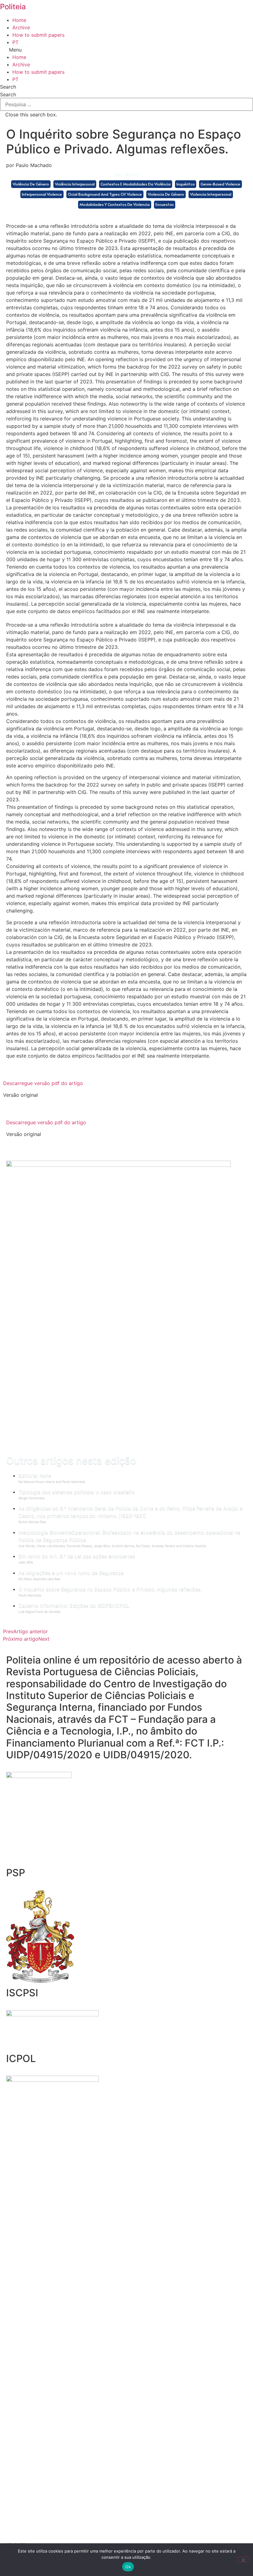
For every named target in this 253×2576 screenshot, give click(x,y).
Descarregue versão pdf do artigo (43, 1083)
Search (8, 94)
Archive (21, 27)
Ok (128, 2566)
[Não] (243, 2559)
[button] (126, 49)
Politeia (13, 6)
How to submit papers (38, 35)
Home (19, 20)
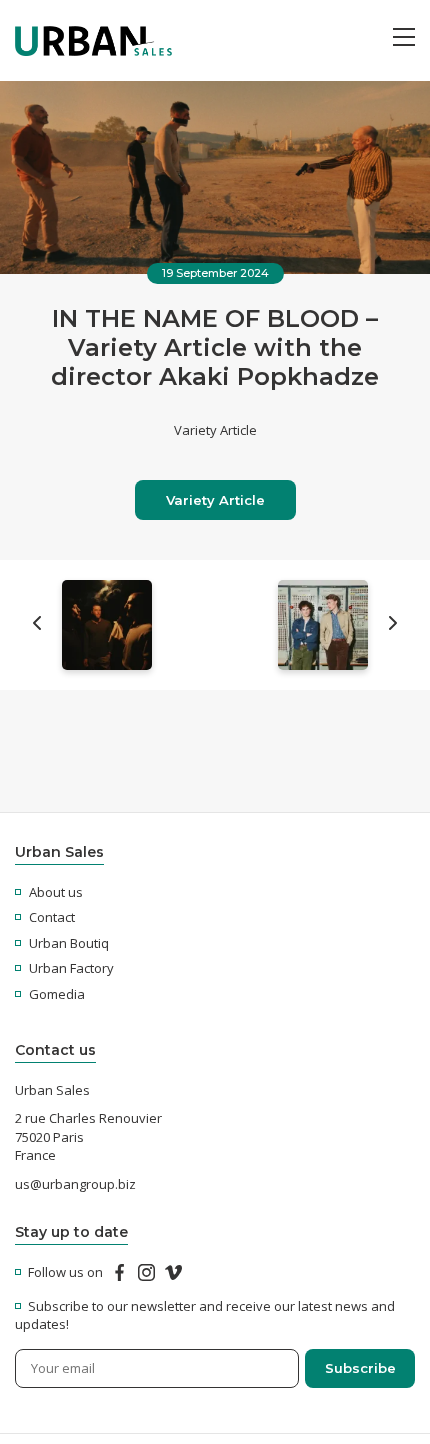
━━━━━━━━━━━━━━━━━━━━
▸ Task item
Extract the run of lines beginning with the line that holds "Search (8, 94)" and ending at the last line of the data, inclusive. Exclude any pictures from the copy.

▸ Answer to this problem
Search (8, 94)
Archive (21, 27)
Ok (128, 2566)
[Não] (243, 2559)
[button] (126, 49)
Politeia (13, 6)
How to submit papers (38, 35)
Home (19, 20)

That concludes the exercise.